Now let's view a parity plot to see if we're learning the right trend here.

In [None]:
ys = jnp.array([])
yhats = jnp.array([])

for i in range(205):
    yhatv = jnp.array([])
    inputs_v = valid_setbl[i]
    yhats_v = valid_labelsbl[i]
    ys = jnp.append(ys, yhats_v)
    yhat_raw = run_blm(inputs_v, w, b)
    yhatv = jnp.append(yhatv, yhat_raw)
    yhatv.reshape(12, 3)
    yhats = jnp.append(yhats, yhatv)
yhats.reshape(205, 12, 3)

plt.plot(ys, ys, "-")
plt.plot(ys, yhats, ".")
plt.xlabel("Trajectory")
plt.ylabel("Predicted Trajectory")
plt.show()

This is difficult to read, since our xyz coordinates are much different in magnitude. Instead, let's look at three plots, one for each coordinate. 

In [None]:
ys_x = jnp.array([])
ys_y = jnp.array([])
ys_z = jnp.array([])
yh_x = jnp.array([])
yh_y = jnp.array([])
yh_z = jnp.array([])

for i in range(205):
    inputs_v = valid_setbl[i]
    y = valid_labelsbl[i]
    yhat_raw = run_blm(inputs_v, w, b)

    ys_x = jnp.append(ys_x, y[i][0])
    ys_y = jnp.append(ys_y, y[i][1])
    ys_z = jnp.append(ys_z, y[i][2])

    yh_x = jnp.append(yh_x, yhat_raw[i][0])
    yh_y = jnp.append(yh_y, yhat_raw[i][1])
    yh_z = jnp.append(yh_z, yhat_raw[i][2])

plt.plot(ys_x, ys_x, "-")
plt.plot(ys_x, yh_x, ".")
plt.xlabel("X-Coordinate of Trajectory")
plt.ylabel("X-Coordinate of Predicted Trajectory")
plt.show()

plt.plot(ys_y, ys_y, "-")
plt.plot(ys_y, yh_y, ".")
plt.xlabel("Y-Coordinate of Trajectory")
plt.ylabel("Y-Coordinate of Predicted Trajectory")
plt.show()

plt.plot(ys_z, ys_z, "-")
plt.plot(ys_z, yh_z, ".")
plt.xlabel("Z-Coordinate of Trajectory")
plt.ylabel("Z-Coordinate of Predicted Trajectory")
plt.show()

It looks like we're starting to get the right trend! This could definitely be improved with some tweeking and more training, but it is sufficient as a baseline. Let's move on to our real model.

## E3NN Basics

In [None]:
import torch
import e3nn
import math

E3NN is a library for creating equivariant neural networks, specifically in O(3). E3NN is built for spatial equvariance in 3-D space. Specifically, this library gives us equviariance with respect to the O(3) group of rotations, inversions, and translations. As discussed before, the time-dependent trajectory's points do not change order, so we do not need to worry about permutation equivariance/invariance in this case; We only need O(3) equivariance. E3NN is a great tool for this problem because we have 3-dimensional points in space, and if we transform them in space, we want the output to transform the same way.

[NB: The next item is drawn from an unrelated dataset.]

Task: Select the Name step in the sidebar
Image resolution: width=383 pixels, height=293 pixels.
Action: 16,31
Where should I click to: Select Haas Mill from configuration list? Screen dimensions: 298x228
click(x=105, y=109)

One note about E3NN is that the library is built in PyTorch, so we need to convert our data from numpy arrays to pytorch tensors. We'll do that in the cell below. Note that the shape of the tensor does not change.

In [None]:
train_x = torch.from_numpy(training_set)
train_y = torch.from_numpy(training_labels)

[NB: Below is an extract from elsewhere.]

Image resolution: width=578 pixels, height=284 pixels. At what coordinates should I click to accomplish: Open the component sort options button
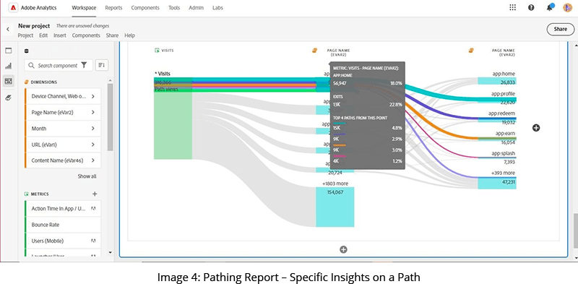pos(102,65)
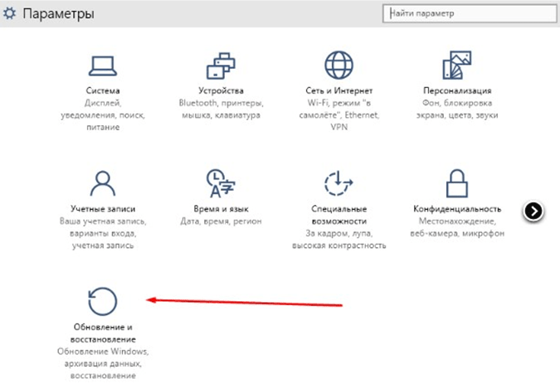Click the Устройства label text

coord(221,90)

valid_x = torch.from_numpy(valid_set)
valid_y = torch.from_numpy(valid_labels)


test_x = torch.from_numpy(test_set)
test_y = torch.from_numpy(test_labels)

print(
    "original data type: ", type(training_set), ", original shape: ", training_set.shape
)
print("converted data type: ", type(train_x), ", converted shape: ", train_x.shape)

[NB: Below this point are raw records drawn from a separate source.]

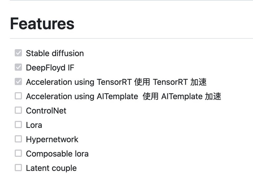This screenshot has width=253, height=186.
Task: Click the 'Lora' text label
Action: click(34, 125)
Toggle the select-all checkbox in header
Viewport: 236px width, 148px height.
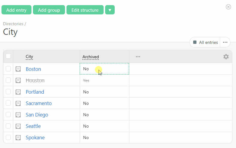click(8, 56)

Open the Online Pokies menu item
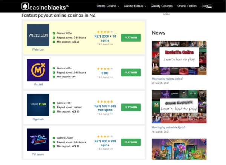pos(187,6)
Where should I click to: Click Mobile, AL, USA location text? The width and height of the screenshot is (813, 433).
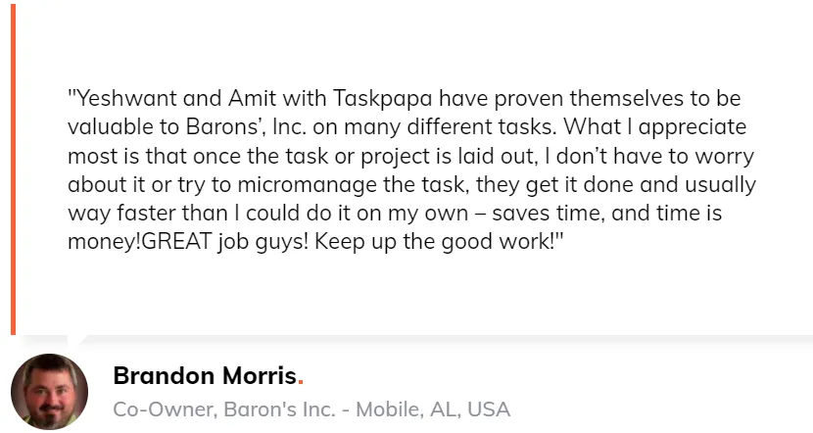pyautogui.click(x=433, y=409)
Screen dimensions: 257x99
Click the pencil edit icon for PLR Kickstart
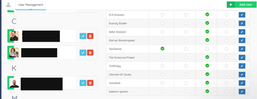pos(242,15)
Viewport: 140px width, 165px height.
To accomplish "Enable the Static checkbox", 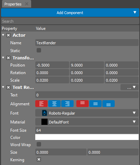I will pos(39,50).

E3NN works through the use of irreducible representations (irreps). In general, representations tell you how to interact with the data with repect to the group. When creating a model, we give the model the irreps so that it knows how to handle the data we will give it during trianing. It's not necessary to understand what the irreps are; instead, just know that they are the smallest representations, which are similar to, and transform the same way, as the spherical harmonics. Any (reducible) representation can be decomposed into irreducible representations. If you want to know more, you can check out more on the E3NN documentation website [@e3nn]. Let's take a look at how the irreps are used in this context. 

For this group, we need to find the L and d for each piece of data, where $d = 2L + 1$. Look at the table below. 

| **parity** | **L** | **d** | **name**      |
|------------|-------|-------|---------------|
| even       | 0     | 1     | scalar        |
| odd        | 0     | 1     | pseudo scalar |
| even       | 1     | 3     | pseudo vector |
| odd        | 1     | 3     | vector        |
| even       | 2     | 5     |       -       |
| odd        | 2     | 5     |       -       |
|            |       |       |               |

The general notation is **MxLp**, where M is the number, L is the L from the table above, and p corresponds to the parity (e: even, o: odd). 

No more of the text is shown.